Frankly, I can’t imagine why this level pack is so well regarded, because back in the day, you couldn’t save during levels in this pack. Nowadays, you can easily save scum it to take the edge off, and honestly, despite getting very frustrated with this pack at various points, I did find myself enjoying many portions of it, but the tedium of save scumming doesn’t do the frustrating nature of this pack any favours. And yet, without save scumming, I would never have managed to beat the pack.
This sounds pretty awful, and it is, but there is a lot of good in this pack; the story is told well, the environments are well chosen and work well together, the music is good, the variety of gameplay styles and environments is good, and the way you essentially return to earlier levels at various points creates a strong sense of continuity and the illusion of a connectedness of the world that the pack creates. I probably should have just walked away on my 20th or 30th save scum in the temple, but I felt oddly compelled to soldier on. Playing this level pack wasn’t a joyful experience, but it was certainly a compelling one. Perhaps just out of spite for the level itself; if it was going to be relentless then so was I.
This is not a bad level pack. It’s one that could do with a once-over to remove some of the most unfair/unavoidable hazards, tweak a few weird obstacles (such as the bat in The Castle not being a generator), make the direction in certain levels clearer (in The Castle in particular, there isn’t a strong indication that you have to use the TNT to blow up the gargoyles, which can easily lock you out of progressing. There’s even a text field that tells you about this, it just isn’t used in the level), add more checkpoints, and grant infinite lives in AngelScript. Most of this could easily be applied only to the “Easy” difficulty, to preserve the original experience for any masochists out there (or the few people who are just that good at the game), but personally I would put these improvements on as standard, only taking them away on turbo and maybe hard.

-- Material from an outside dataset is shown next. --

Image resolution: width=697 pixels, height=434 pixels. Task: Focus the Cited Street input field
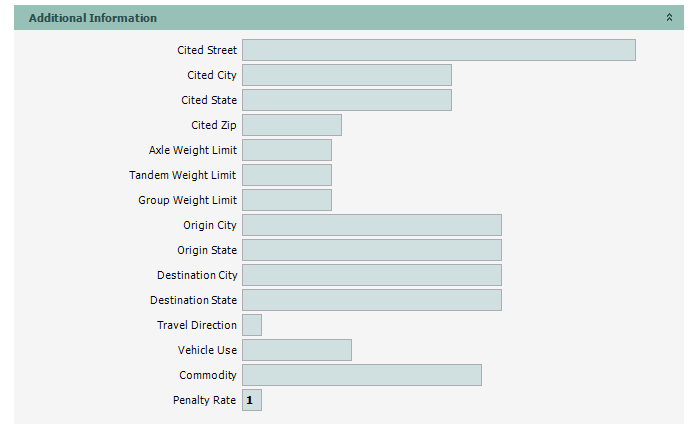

But for me, these problems impede my enjoyment too much for me to say I liked the pack.
If you’re very, very skilled at Jazz Jackrabbit 2 (and I’m talking speedrunner levels of good at the game), you will probably get on fine with this pack. If not, you will find this a very frustrating experience severely lacking in fun, and as that was my personal experience, I can only possibly give this pack a 3/10, for my personal enjoyment of the pack. Harsh, yes. But so is this pack, so it bloody deserves it. :P
And yet, despite only giving this pack a 3/10, I’m giving this a download recommendation. Why? Many people in this community are just that good at the game (just look at the other reviews), and for those of us who aren’t, this is still a highly-influential Jazz 2 custom level pack, and to a certain extent its reputation is deserved; it’s full of interesting ideas, its story is well-woven, and the way you return to previous levels is very cool. There’s a sense of immersion, and you really feel like you’ve been on an adventure by the end of it.
I do not like this level pack. But if you’re reading this review, you should probably try the pack out anyway. Don’t be ashamed of save-scumming, because this pack is very unfair at times, and don’t feel bad if you decide it’s just not worth continuing; for many people, it will not be worth it, because for many, it will not be fun. But you should try it anyway, because if you do like it, you’ll probably like it a lot.